Given instruction a: Please reproduce the stretch of the breastfeeding letter from "Let’s start with" through "samples at Costco." word for word.
═════ Document passage
The OTHER reasons you might want to breastfeed


Dear woman who’s deciding whether or not to breastfeed,

So here’s the thing. I don’t give a rat’s butt what you choose. It’s none of my business whether you decide to feed your little poop machine via silicone nipples or skin nipples. You’re gonna bond with your baby no matter what and they’re gonna be a-okay if you give them formula. But before you decide, there are actually a few other reasons to breastfeed you might not have thought of, reasons I liked doing it.

Let’s start with the most obvious one. It’s FREE. I mean call me a cheapskate, but I’m the woman who likes to brag when she gets something for half price at TJ Maxx. Check out my breastmilk. It was 100% off and I got it from God. Plus, I feel like starting your babies out on free beverages is a great way to teach them to appreciate the important things in life, like complimentary drinks and free samples at Costco.
══════════
═════ Task inputs
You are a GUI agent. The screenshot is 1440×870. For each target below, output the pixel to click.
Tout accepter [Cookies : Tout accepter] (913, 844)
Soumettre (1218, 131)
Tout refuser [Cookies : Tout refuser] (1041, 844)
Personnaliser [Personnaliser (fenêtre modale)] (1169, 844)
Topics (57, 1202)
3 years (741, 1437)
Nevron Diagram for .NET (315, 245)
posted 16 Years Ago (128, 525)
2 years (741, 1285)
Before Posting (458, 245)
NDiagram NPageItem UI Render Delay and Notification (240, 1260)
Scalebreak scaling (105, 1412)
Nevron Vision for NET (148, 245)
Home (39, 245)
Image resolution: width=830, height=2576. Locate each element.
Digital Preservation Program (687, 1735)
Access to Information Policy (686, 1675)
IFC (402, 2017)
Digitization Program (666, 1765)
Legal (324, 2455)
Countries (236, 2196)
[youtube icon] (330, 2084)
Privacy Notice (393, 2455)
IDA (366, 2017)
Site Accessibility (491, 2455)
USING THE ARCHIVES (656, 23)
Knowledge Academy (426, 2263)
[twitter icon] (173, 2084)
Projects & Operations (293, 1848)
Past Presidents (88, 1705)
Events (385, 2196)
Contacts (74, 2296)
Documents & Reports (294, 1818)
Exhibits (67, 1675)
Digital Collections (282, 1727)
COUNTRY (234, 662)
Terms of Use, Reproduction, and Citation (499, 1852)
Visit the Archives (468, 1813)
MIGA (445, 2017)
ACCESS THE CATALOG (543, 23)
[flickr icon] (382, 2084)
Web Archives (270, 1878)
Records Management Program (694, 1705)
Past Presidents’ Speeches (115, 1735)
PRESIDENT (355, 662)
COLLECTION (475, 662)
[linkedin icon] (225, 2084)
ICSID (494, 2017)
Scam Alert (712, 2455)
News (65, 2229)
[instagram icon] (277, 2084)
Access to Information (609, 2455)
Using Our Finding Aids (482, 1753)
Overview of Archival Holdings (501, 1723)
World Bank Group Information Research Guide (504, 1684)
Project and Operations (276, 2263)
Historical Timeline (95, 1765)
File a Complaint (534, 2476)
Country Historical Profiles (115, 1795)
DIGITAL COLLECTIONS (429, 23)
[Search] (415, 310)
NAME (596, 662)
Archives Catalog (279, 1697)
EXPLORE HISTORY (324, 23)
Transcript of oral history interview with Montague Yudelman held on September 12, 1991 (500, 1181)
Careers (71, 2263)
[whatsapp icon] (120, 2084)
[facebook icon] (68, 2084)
══════════
Given instruction b: Update the rows in the stretch from the first one through the line containing "Web Archives (270, 1878)" by replacing "Nevron" with "NEVRON". Return only those lines, with nothing else changed.

Solution a:
Let’s start with the most obvious one. It’s FREE. I mean call me a cheapskate, but I’m the woman who likes to brag when she gets something for half price at TJ Maxx. Check out my breastmilk. It was 100% off and I got it from God. Plus, I feel like starting your babies out on free beverages is a great way to teach them to appreciate the important things in life, like complimentary drinks and free samples at Costco.

Solution b:
You are a GUI agent. The screenshot is 1440×870. For each target below, output the pixel to click.
Tout accepter [Cookies : Tout accepter] (913, 844)
Soumettre (1218, 131)
Tout refuser [Cookies : Tout refuser] (1041, 844)
Personnaliser [Personnaliser (fenêtre modale)] (1169, 844)
Topics (57, 1202)
3 years (741, 1437)
NEVRON Diagram for .NET (315, 245)
posted 16 Years Ago (128, 525)
2 years (741, 1285)
Before Posting (458, 245)
NDiagram NPageItem UI Render Delay and Notification (240, 1260)
Scalebreak scaling (105, 1412)
NEVRON Vision for NET (148, 245)
Home (39, 245)
Image resolution: width=830, height=2576. Locate each element.
Digital Preservation Program (687, 1735)
Access to Information Policy (686, 1675)
IFC (402, 2017)
Digitization Program (666, 1765)
Legal (324, 2455)
Countries (236, 2196)
[youtube icon] (330, 2084)
Privacy Notice (393, 2455)
IDA (366, 2017)
Site Accessibility (491, 2455)
USING THE ARCHIVES (656, 23)
Knowledge Academy (426, 2263)
[twitter icon] (173, 2084)
Projects & Operations (293, 1848)
Past Presidents (88, 1705)
Events (385, 2196)
Contacts (74, 2296)
Documents & Reports (294, 1818)
Exhibits (67, 1675)
Digital Collections (282, 1727)
COUNTRY (234, 662)
Terms of Use, Reproduction, and Citation (499, 1852)
Visit the Archives (468, 1813)
MIGA (445, 2017)
ACCESS THE CATALOG (543, 23)
[flickr icon] (382, 2084)
Web Archives (270, 1878)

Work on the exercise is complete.